Werden all diese Punkte zusammengefasst, dürfte es Anfang Juli überhaupt keine virtuellen Automatenspiele in Deutschland mehr geben. Dies würde jedoch bedeuten, dass der Schwarzmarkt mit Online Spielautomaten über Monate explodieren würde, bevor die Zertifizierung überhaupt in Gang kommen würde. Dies dürfte nicht im Interesse der Politik sein, weshalb wohl eher der Nichtangriffspakt verlängert werden dürfte. Die Online Casino Betreiber können weiterhin ihre virtuellen Automatenspiele nach dem 1. Juli anbieten, wenn diese die Regeln aus dem neuen Glücksspielstaatsvertrag einhalten. Im Gegenzug bemüht sich die neue Glücksspielbehörde sowie das Glücksspielkollegium der Länder die Vergabe der Online Lizenzen sowie die Zertifizierung der Online Spielautomaten möglichst schnell abzuschließen. Gleichzeitig wird nur gegen Betreiber vorgegangen, die sich absehbar nicht um eine Konzession bewerben wollen sowie gegen Anbieter, die Automatenspiele anbieten, die nicht den neuen Regularien entsprechen. Anders dürfte das Problem kaum zu lösen sein, ohne dass die gesamte Neuregulierung auf einen Schlag wie ein Kartenhaus zusammenfällt.

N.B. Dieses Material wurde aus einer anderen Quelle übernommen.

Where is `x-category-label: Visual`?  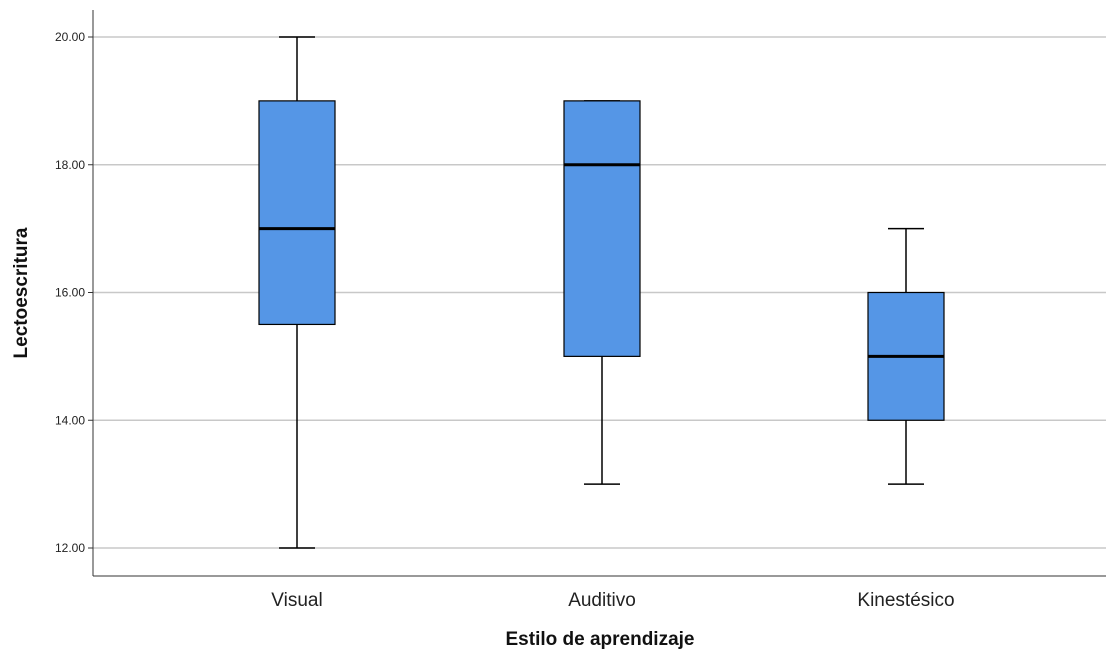
x-category-label: Visual is located at coordinates (296, 600).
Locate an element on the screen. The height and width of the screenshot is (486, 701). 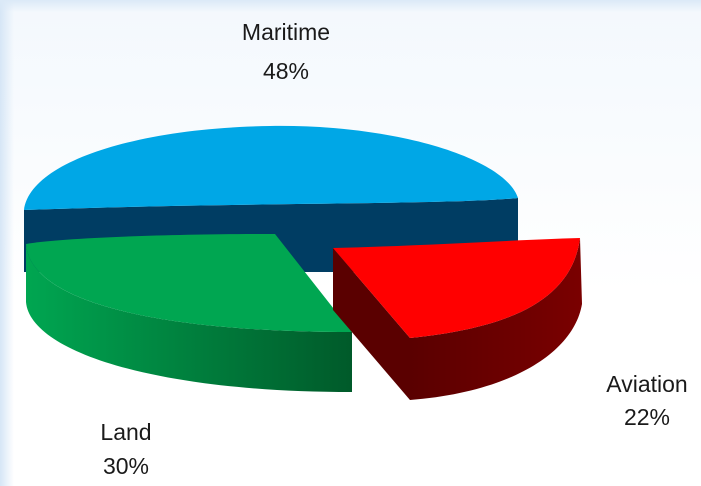
left-edge-shade is located at coordinates (7, 243).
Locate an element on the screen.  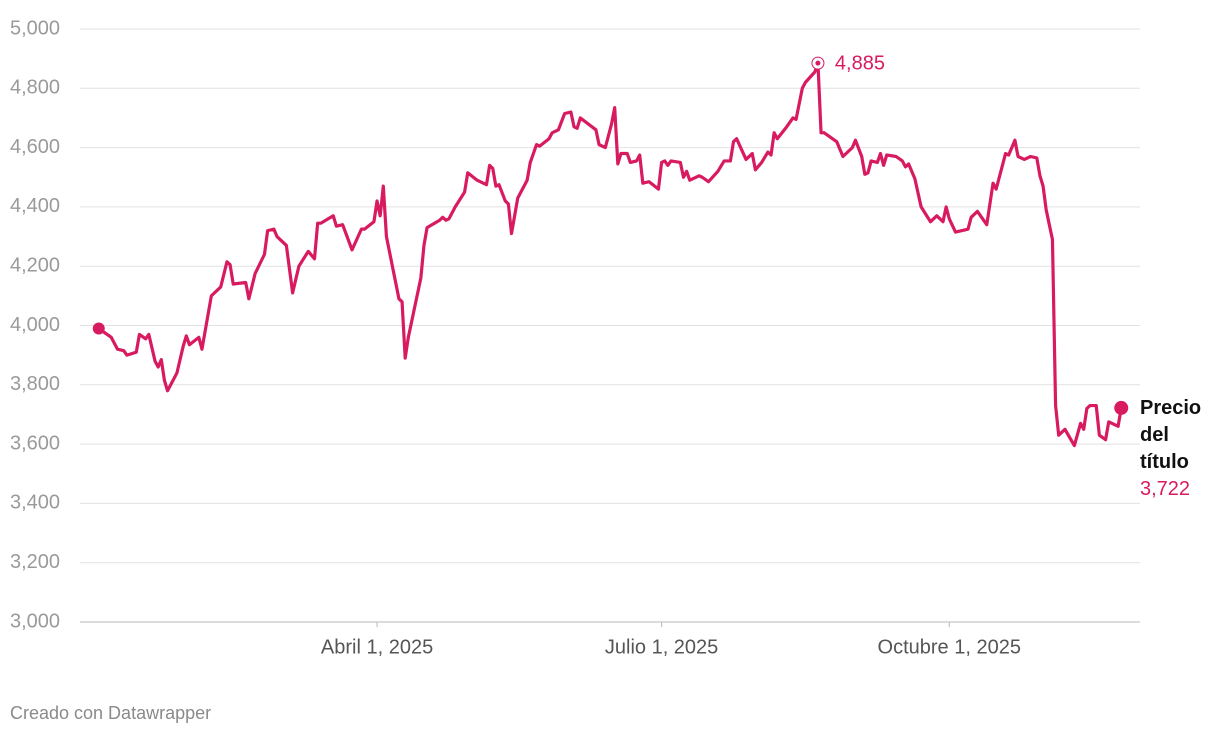
y-tick-label: 4,000 is located at coordinates (35, 325).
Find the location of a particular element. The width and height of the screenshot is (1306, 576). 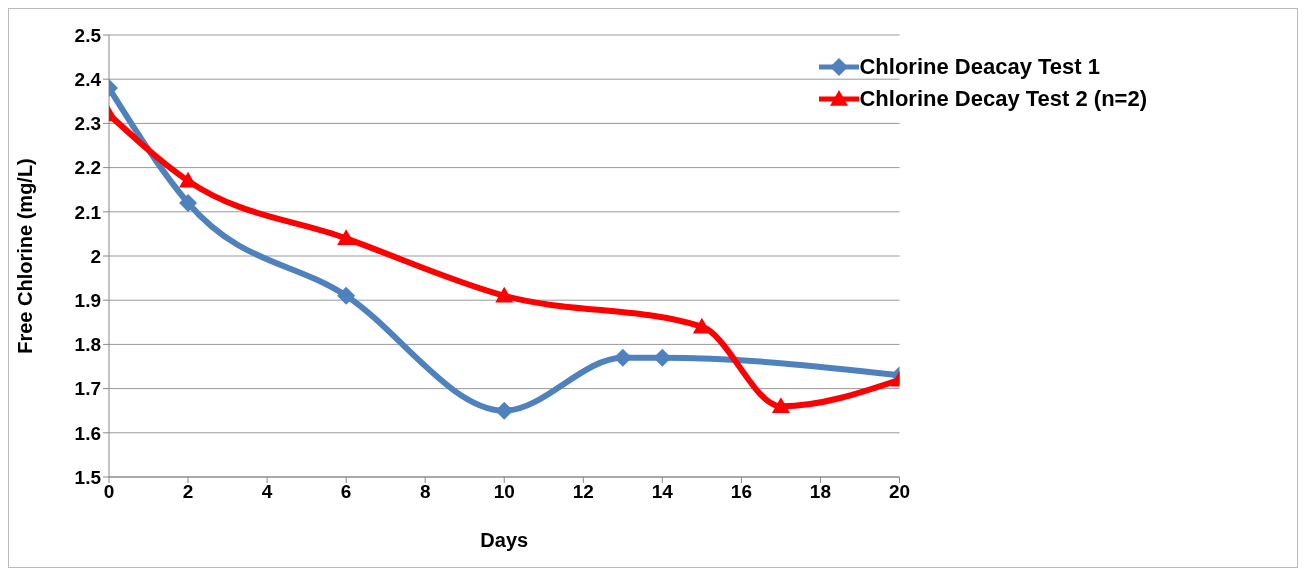

y-tick-label: 1.7 is located at coordinates (88, 389).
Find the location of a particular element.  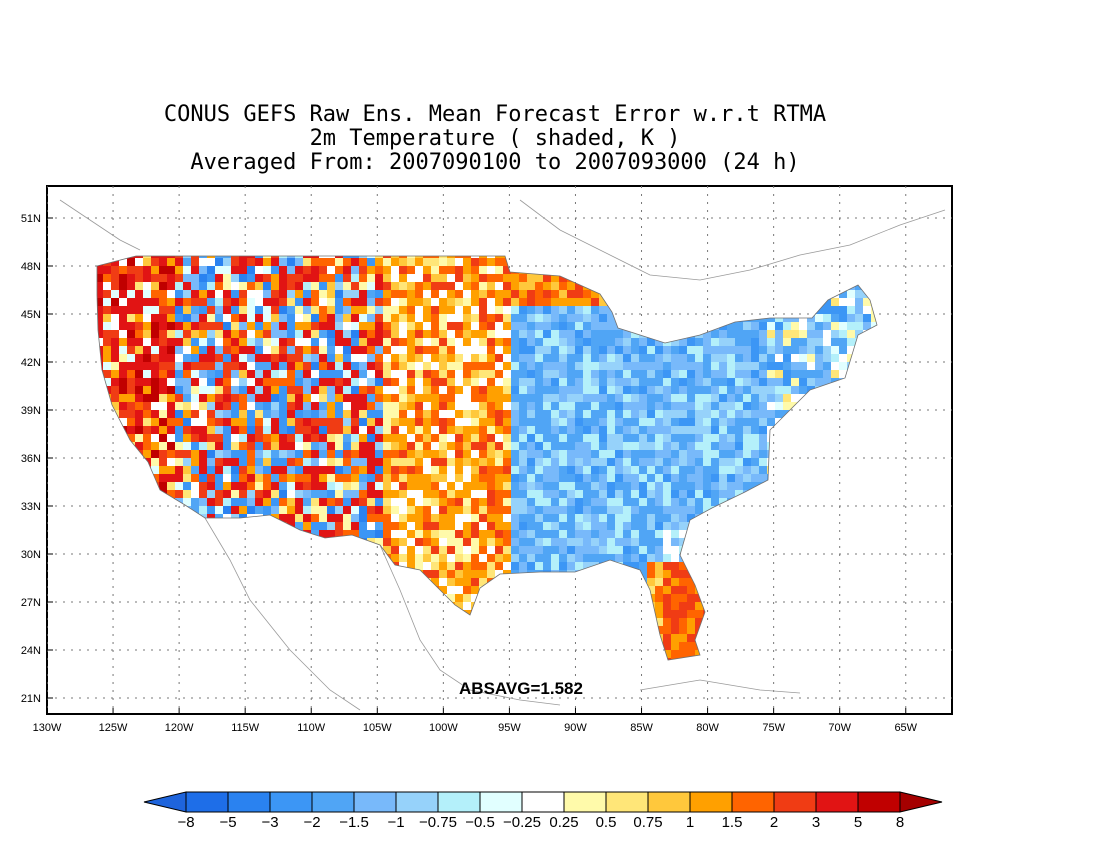

lon-tick-label: 125W is located at coordinates (114, 728).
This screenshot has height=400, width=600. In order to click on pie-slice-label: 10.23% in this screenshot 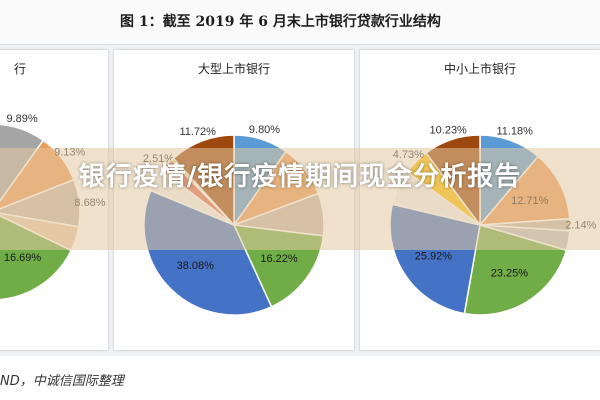, I will do `click(449, 130)`.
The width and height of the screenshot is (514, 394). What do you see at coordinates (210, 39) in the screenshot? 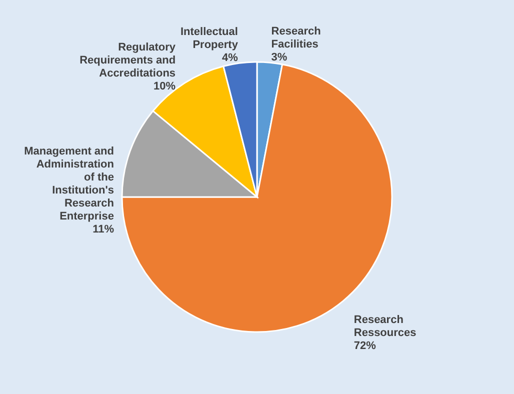
I see `slice-label: Intellectual Property` at bounding box center [210, 39].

In der Schweiz war in der Vergangenheit hautnah zu erleben, was passiert, wenn zu Beginn einer Neuregulierung in Sachen Online Casinos kein vernünftiger Übergang eingeplant wurde. Zu Beginn des neuen Geldspielgesetzes wurden die ersten ausländischen Betreiber mit Netzsperren ausgeschlossen, ohne dass es bereits landeseigene virtuelle Spielhallen gab. Die extrem langsame Lizenzierung führte dazu, dass es nach gut einem Jahr gerade einmal ein Handvoll Online Casino in der Schweiz gab. Zusätzlich lief die Zertifizierung der Online Spielautomaten und Live Casino Spiele extrem schleppend, was zu einem extrem mageren Angebot an Glücksspiel führte. Nur wenige Online Casinos mit Slots von gerade einmal zwei bis drei unterschiedlichen Spielautomatenherstellern im Angebot waren über Monate die Folge und ließen die Kunden in Scharen in den Schwarzmarkt abwandern. Eine Situation, die Deutschland theoretisch ebenfalls drohen könnte.